Let me explain in this way. Assume with one thread needs 20GB of heap and my system cannot afford that. So I will divide that to 10 threads each needs 2GB.
If my system supports 10GB of heap, then I will feed 5 threads at one time. When the first 5 threads are done (the chunks) then I will feed the next 5 threads and so on.
Regards,
Mahmood
On Monday, March 10, 2014 9:42 PM, Mahmood Naderan <nt...@yahoo.com> wrote:
UPDATE:
I split another 5.4GB XML file with 4GB of RAM and -Xmx128m and it took 5 minutes
Regards,
Mahmood
On Monday, March 10, 2014 7:16 PM, Mahmood Naderan <nt...@yahoo.com> wrote:
The extracted size is about 960MB (enwiki-latest-pages-articles10.xml).
With 4GB of RAM set for the OS and -Xmx128m for Hadoop, it took 77 seconds to create 64MB chunks.
I was able to see 15 chunks with "hadoop dfs -ls".
P.S: Whenever I modify -Xmx value in mapred-site.xml, I run
$HADOOP/sbin/stop-all.sh && $HADOOP/sbin/start-all.sh
Is that necessary?
Regards,
Mahmood
On Monday, March 10, 2014 5:30 PM, Suneel Marthi <su...@yahoo.com> wrote:
Morning Mahmood,
Please first try running this on a smaller dataset like 'enwiki-latest-pages-articles10.xml' as opposed to running on the entire english wikipedia.
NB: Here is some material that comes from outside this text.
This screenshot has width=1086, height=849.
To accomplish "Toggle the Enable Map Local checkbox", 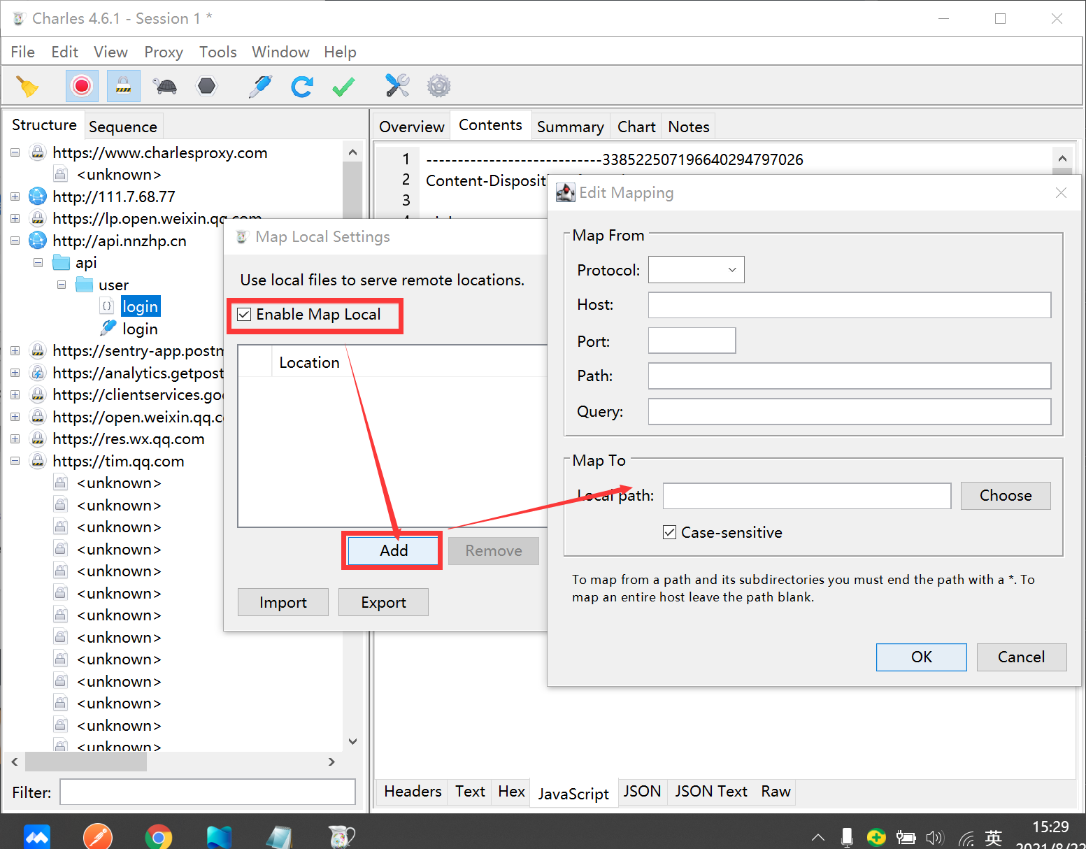I will pyautogui.click(x=244, y=315).
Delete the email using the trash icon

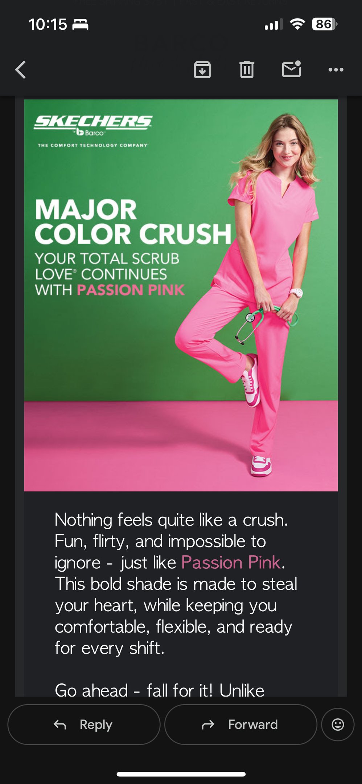tap(247, 70)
On Monday, March 10, 2014 2:59 AM, Mahmood Naderan <nt...@yahoo.com> wrote:
Thanks for the update.
Thing is, when that command is running, in another terminal I run 'top' command and I see that the java process takes less 1GB of memory. As another test, I
increased the size of memory to 48GB (since I am working with virtualbox) and set the heap size to -Xmx45000m
Still I get the heap error.
I
expect that there should be a more meaningful error message that *who* needs more heap size? Hadoop, Mahout, Java, ....?
Regards,
Mahmood
On Monday, March 10, 2014 1:31 AM, Suneel Marthi <su...@yahoo.com> wrote:
Mahmood,
Firstly thanks for starting this email thread and for
highlighting the issues with
wikipedia example. Since you raised this issue, I updated the new wikipedia examples page at
http://mahout.apache.org/users/classification/wikipedia-bayes-example.html
and also responded to a similar question on StackOverFlow at
http://stackoverflow.com/questions/19505422/mahout-error-when-try-out-wikipedia-examples/22286839#22286839.
I am assuming that u r running this locally on ur machine and r just trying out the examples. Try out Sebastian's suggestion or else try running the example on a much smaller dataset of wikipedia articles.
Lastly, w do realize that u have been struggling with this for about 3 days now. Mahout presently lacks an entry for 'wikipediaXmlSplitter' in driver.classes.default.props. Not sure at what point in time and which release that had happened.
Please file a Jira for
this and submit a patch.
On Sunday, March 9, 2014 2:25 PM, Mahmood Naderan <nt...@yahoo.com> wrote:
Hi Suneel,
Do you have any idea? Searching the web shows many question regarding the heap size for wikipediaXMLSplitter. I have increased the the memory size to 16GB and still get that error. I have to say that using 'top' command, I see only 1GB of memory is in use. So I wonder why it report such an error.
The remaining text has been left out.